Edited by H. S. Nichols. Illustrated by Aubrey Beardsley.

New York: H. S. Nichols, 1920. Limited edition, No. 254 of 500 numbered copies. Signed by editor and publisher H. S. Nichols. Fully illustrated with full-page drawings by Beardsley. Publisher’s black pictorial cloth, stamped in gilt to spine and front cover, top edge gilt.

In very good condition. The cloth binding is very good with a couple of very small dents the fore-edge. The gilt design to the front board remains bright and clear. Spine good with a little rubbing to the ends. Endpapers very good. No writing or names other than that of the editors signature. All contents present and pages very good throughout. Light even age-toning to the outer margins. Overall a very good copy.

Contains fifty plates & captioned title pages. The drawings are considered forgeries probably done by Nichols and one of his associates. They were immediately denounced by Beardsley experts.

Nichols had been in the Beardsley milieu in the London of the 1890s, and was for a short time a partner of Leonard Smithers, the publisher and pornographer who not only published Beardsley’s later works along with The Savoy magazine, but also commissioned the notoriously “obscene” Lysistrata drawings. Smithers was, by Victorian standards, a scoundrel, but also an aesthete, whereas Nichols seems to lack any redeeming qualities. One of the curators of the Tate exhibition, Stephen Calloway, describes Nichols in his 1998 study, Aubrey Beardsley, as “scurrilous”, and provides an account of the Nichols fakes:

That Beardsley’s style was more or less inimitable was sadly proved by almost all those, and there were many, who attempted to fake his work. From the period immediately after the First World War, at a time when AE Callatin and a number of other American collectors were beginning, really for the first time, to make Beardsley originals more valuable, forgeries began to abound. In 1919 a celebrated fraud was attempted when HS Nichols reappeared on the scene, claiming to have an important and sizeable cache of previously unknown Beardsley drawings. They were put on a show in New York. Considerable excitement was generated, especially when doubts about the authenticity of the works began to be voiced in several important quarters.

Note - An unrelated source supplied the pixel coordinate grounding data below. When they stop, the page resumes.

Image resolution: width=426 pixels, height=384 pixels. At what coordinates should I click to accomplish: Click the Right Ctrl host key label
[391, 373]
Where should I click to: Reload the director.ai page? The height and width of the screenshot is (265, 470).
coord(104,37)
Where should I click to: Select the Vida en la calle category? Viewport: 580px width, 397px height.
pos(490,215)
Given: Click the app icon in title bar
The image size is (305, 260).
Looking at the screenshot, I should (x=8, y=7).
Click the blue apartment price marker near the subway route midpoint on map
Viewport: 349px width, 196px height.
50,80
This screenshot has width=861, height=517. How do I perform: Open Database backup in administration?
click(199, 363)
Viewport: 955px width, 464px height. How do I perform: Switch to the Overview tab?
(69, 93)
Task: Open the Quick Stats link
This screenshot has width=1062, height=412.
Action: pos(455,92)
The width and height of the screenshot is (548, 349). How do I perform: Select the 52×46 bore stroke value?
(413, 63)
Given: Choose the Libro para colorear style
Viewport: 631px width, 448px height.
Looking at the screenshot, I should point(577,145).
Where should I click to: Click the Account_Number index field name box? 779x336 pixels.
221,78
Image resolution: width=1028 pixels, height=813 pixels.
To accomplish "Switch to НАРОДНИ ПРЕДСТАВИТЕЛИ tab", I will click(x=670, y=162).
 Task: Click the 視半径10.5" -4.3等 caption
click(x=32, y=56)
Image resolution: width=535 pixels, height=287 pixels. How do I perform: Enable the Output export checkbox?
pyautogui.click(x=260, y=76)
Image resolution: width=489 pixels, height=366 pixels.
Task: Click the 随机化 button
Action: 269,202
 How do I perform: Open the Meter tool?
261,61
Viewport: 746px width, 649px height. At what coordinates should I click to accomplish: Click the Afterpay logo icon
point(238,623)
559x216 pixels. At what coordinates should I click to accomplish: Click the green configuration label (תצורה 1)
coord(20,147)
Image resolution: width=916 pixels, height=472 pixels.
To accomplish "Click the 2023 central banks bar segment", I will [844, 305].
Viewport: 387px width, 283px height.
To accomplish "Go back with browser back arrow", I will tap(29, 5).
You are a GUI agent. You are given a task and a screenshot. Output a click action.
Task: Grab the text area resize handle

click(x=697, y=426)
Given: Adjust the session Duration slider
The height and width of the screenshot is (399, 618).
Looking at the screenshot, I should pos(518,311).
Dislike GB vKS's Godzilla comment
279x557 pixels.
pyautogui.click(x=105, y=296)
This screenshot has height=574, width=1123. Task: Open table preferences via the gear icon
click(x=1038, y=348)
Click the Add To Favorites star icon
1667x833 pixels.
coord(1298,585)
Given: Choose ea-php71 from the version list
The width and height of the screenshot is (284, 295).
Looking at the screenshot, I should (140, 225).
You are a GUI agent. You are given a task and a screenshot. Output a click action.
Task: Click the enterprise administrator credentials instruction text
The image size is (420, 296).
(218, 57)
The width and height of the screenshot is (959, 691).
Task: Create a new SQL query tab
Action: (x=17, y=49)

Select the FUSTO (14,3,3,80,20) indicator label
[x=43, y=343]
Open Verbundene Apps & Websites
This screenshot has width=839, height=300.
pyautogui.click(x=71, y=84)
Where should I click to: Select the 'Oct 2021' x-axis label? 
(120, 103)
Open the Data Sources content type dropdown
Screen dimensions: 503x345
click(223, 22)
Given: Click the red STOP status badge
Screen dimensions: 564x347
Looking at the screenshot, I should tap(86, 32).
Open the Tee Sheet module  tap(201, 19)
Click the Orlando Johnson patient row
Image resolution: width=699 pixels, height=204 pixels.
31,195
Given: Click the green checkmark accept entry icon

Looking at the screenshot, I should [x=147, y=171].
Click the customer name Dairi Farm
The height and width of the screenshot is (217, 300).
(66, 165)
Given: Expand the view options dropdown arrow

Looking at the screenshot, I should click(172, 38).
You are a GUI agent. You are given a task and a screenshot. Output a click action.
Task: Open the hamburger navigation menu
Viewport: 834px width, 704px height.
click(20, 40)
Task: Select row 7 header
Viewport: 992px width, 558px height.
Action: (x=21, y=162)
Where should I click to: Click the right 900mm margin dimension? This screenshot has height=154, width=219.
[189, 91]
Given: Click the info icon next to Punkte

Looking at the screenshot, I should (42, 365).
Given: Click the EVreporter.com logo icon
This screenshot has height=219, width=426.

Denounced as fakes by Callatin, Joseph Pennell and other connoisseurs, these hopelessly inept specimens of the forger’s pen were vigorously defended by Nichols, who claimed in the New York Evening Post, “I know a great deal more about Beardsley than either Mr Pennell or Mr Callatin, but I absolutely decline to make known to the world what I do know”. In fact, he claimed to have had more intimate dealings with the artist than even his erstwhile partner Smithers. The drawings, fifty in number, were published in an expensively produced album, like the Van Meegeren Vermeers; it is difficult now, with hindsight, to see how anyone could possibly have been taken in even then. But, in spite of a useful essay on How to Detect Beardsley Forgeries by the great Beardsley scholar RA Walker, which specifically alludes to these efforts at deception, examples from this very group and others of their like still circulate and surface from time to time.